■ PASSAGE EXTRAIT ■
* * * *

Semaine théâtrale. La Carmélite
Semaine Théâtrale. – LA CARMÉLITE à l’Opéra-Comique
Nous nous trouvons ici en présence d’un art très fin, presque subtil en certains moments, et nous le disons autant pour la musique de M. Reynaldo Hahn, d’un arôme si délicat, d’une expression si contenue et comme dissimulée sous les voiles harmoniques, que pour l’invention d’une ingéniosité menue et les vers de forme si recherchée et pourtant si pure de M. Catulle Mendès. C’est un peu là plaisir de raffiné, et dès lors il serait dommage qu’on s’y soit associé de toutes parts, de prime abord, dans une parfaite compréhension.
Cette époque du XVIIe, comme on dit dans le cénacle des « bibelottiers » et des « collectionneurs », n’est pas au sens artistique très attirante. Elle est un peu revêche dans sa grandeur, gourmée dans ses raides guipures, perdue pesamment dans ses larges velours et ses perruques massives. Les cérémonies et la pompe l’écrasent ; Corneille et Racine épiques la dominent de leur génie hautain, avec la froideur de lignes interminables des monuments classiques. Buffon n’y peut écrire qu’avec des manchettes de dentelles et Mignard y peindre sans mignardise les belles dames de la Cour que d’un pinceau solennel, dont chaque brin s’entoure de respect. La musique, c’était alors Lulli et si peu que rien Rameau. Partout le triomphe de la forme et des grandes manières.
On pouvait craindre que les auteurs de la Carmélite ne laissassent geler leur inspiration gentille, leur grâce primesautière dans tout le marbre et les glaces de cette ostentation. Mais ils ont pris le siècle au début, quand il était encore teinté en rose des juvénilités adorables d’un prince charmant de vingt ans, et des velléités amoureuses qui pointaient en son cœur à peine épanoui. Ces amours avec Mlle de la Valliére n’eurent vraiment rien à voir avec la rigidité des étiquettes qui s’introduisirent plus tard, pour les régler, jusque dans les passions ordonnées du monarque glorieux. Ce fut bien la fête de deux jeunes âmes qui s’ouvraient à la vie et qui chantèrent en même temps le doux mystère, sans que l’esprit d’intrigue et les rêves ambitieux d’une part, le rang et le sentiment des distances de l’autre, se missent de la partie pour en rompre le charme ingénu.

* * * *

Relevés de position d'éléments à l'écran:
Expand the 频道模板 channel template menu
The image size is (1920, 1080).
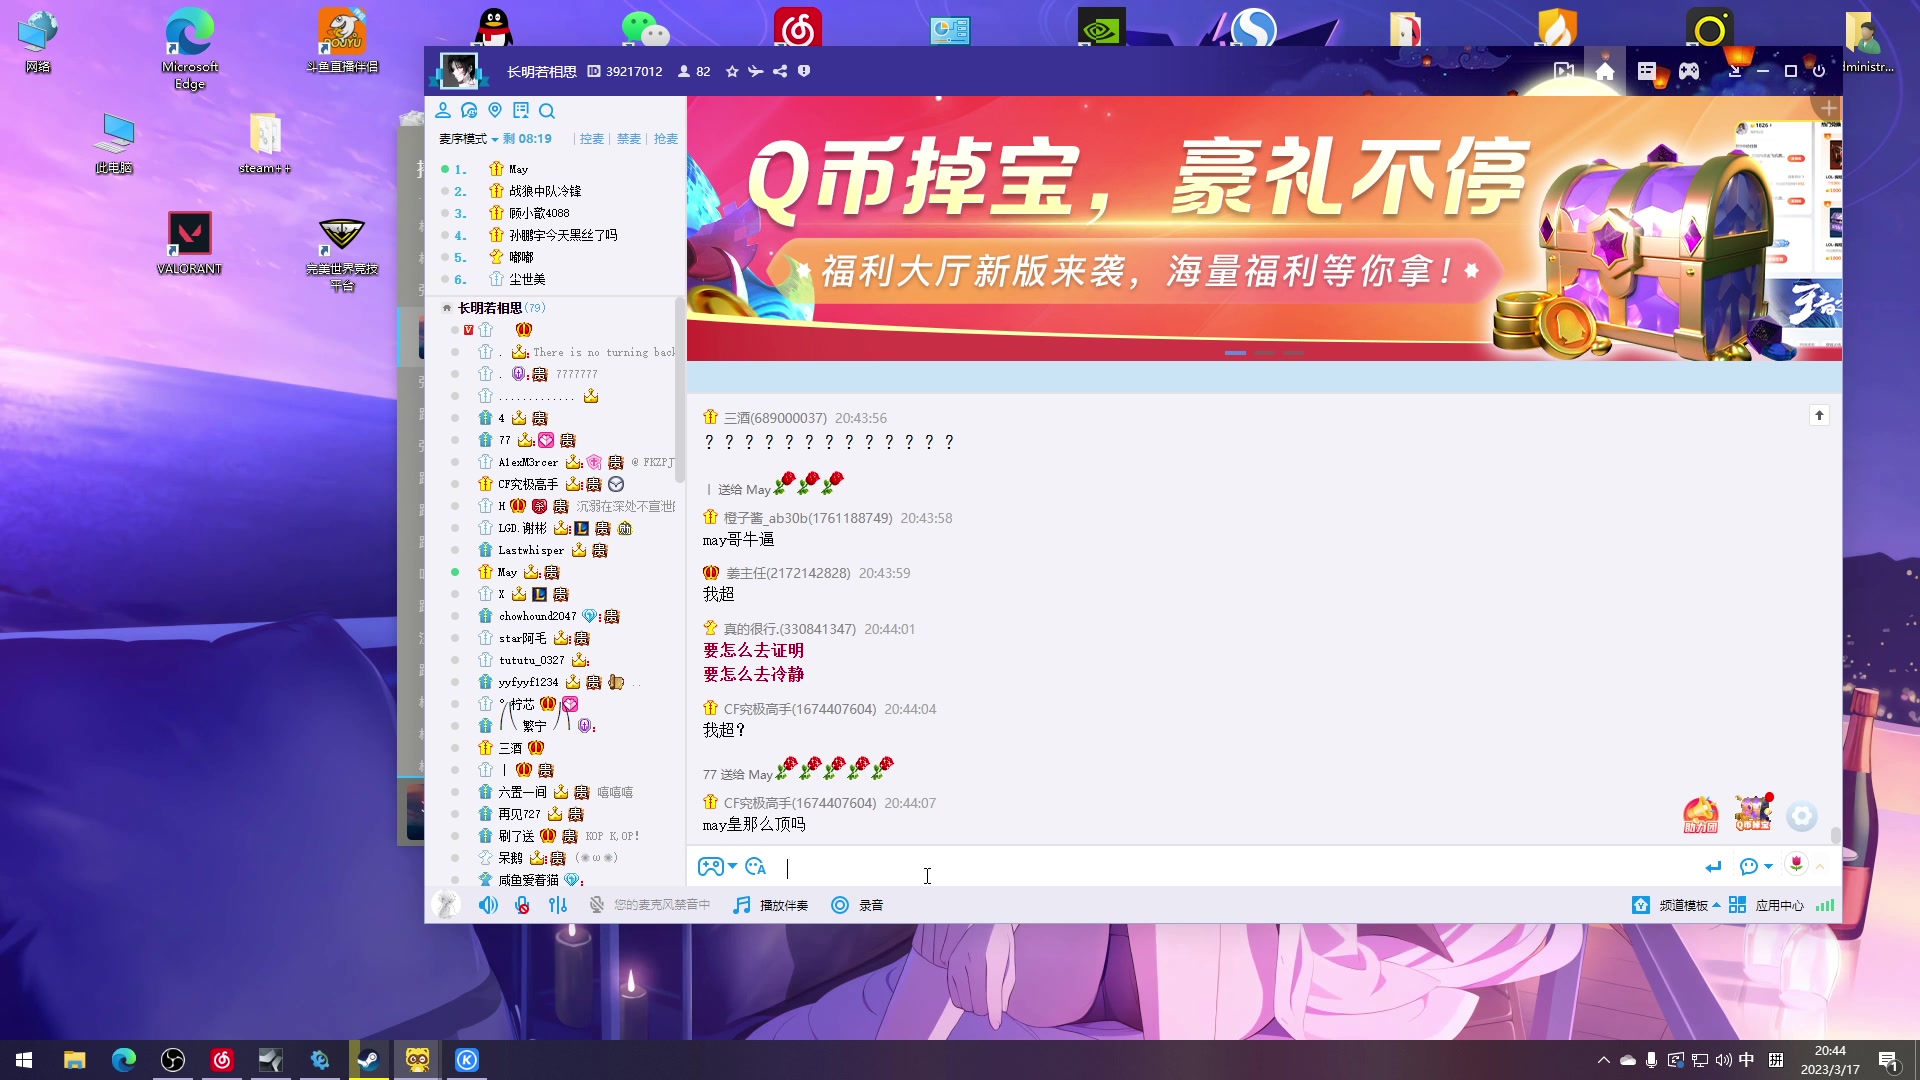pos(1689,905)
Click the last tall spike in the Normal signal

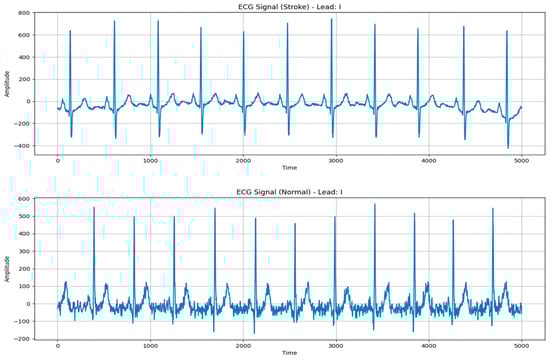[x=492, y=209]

* * * *

■ EXERCICES PROPOSÉS ■
**a.** Recopiez fidèlement toutes les lignes du listing des relevés de position d'éléments à l'écran, en laissant les images de côté.
**b.** Reprenez la critique de La Carmélite à la suite de sa dernière phrase.

■ RÉPONSES DANS L'ORDRE ■
**a.**
Expand the 频道模板 channel template menu
The image size is (1920, 1080).
pos(1689,905)
Click the last tall spike in the Normal signal

[x=492, y=209]

**b.**
Cette légende, M. Catulle Mendès se l’est appropriée non pas servilement. – il l’a débarrassée même de quelques tares dont l’histoire souvent impitoyable et les chroniques scandaleuses crurent devoir la ternir – mais en l’entourant de toutes les imaginations claires ou sombres que lui suggéra sa cervelle dorée de poète et de dramaturge.
J’ai oui dire par quelques-uns de ces esprits méthodiques, qui ont la rage de vouloir tout « sérier » et de ranger choses et gens dans des catégories distinctes de genre et de talent, d’où il leur est interdit de sortir, que M. Catulle Mendès, rimeur et rythmeur assurément de haute volée, n’entendait rien aux lois (?) du théâtre et que la fable de la Carmélite, si touchante soit-elle, n’était nullement adaptée aux exigences scéniques, que les reliefs n’en étaient pas assez accusés ni les caractères assez poussés, que le musicien de son côté, auteur mondain certes d’un talent appréciable et apprécié, n’avait pas davantage le génie du « drame lyrique moderne » – on a tout dit quand on a lâché ce gros mot – que les contours de sa mélodie restaient indécis, volontairement peut-être, que son orchestre insuffisamment nourri et de dessous presque indigents affectionnait trop les tons pâles et ne tonitruait pas quand il eût fallu. Que sais-je encore ? Tout cela serait-il d’ailleurs, que je m’en inquiéterais peu. Je saurai toujours gré aux artistes qui, dans l’ornière habituelle du « théâtre » – puisque théâtre il y a – voudront bien jeter un grain nouveau et nous débarrasser des folles herbes et de l’ivraie obstinée qui y foisonnent en trop de liberté, depuis des années tournant au siècle. Je ne sais pas pourquoi on veut assigner des règles au théâtre – pourquoi ne pas nous ramener alors à l’ancien système des « trois unités » – et j’y admets toutes les fantaisies, l’heureuse fantaisie qui nous change de l’odieuse coutume qui brise les ressorts usés et chasse l’éternel déjà vu.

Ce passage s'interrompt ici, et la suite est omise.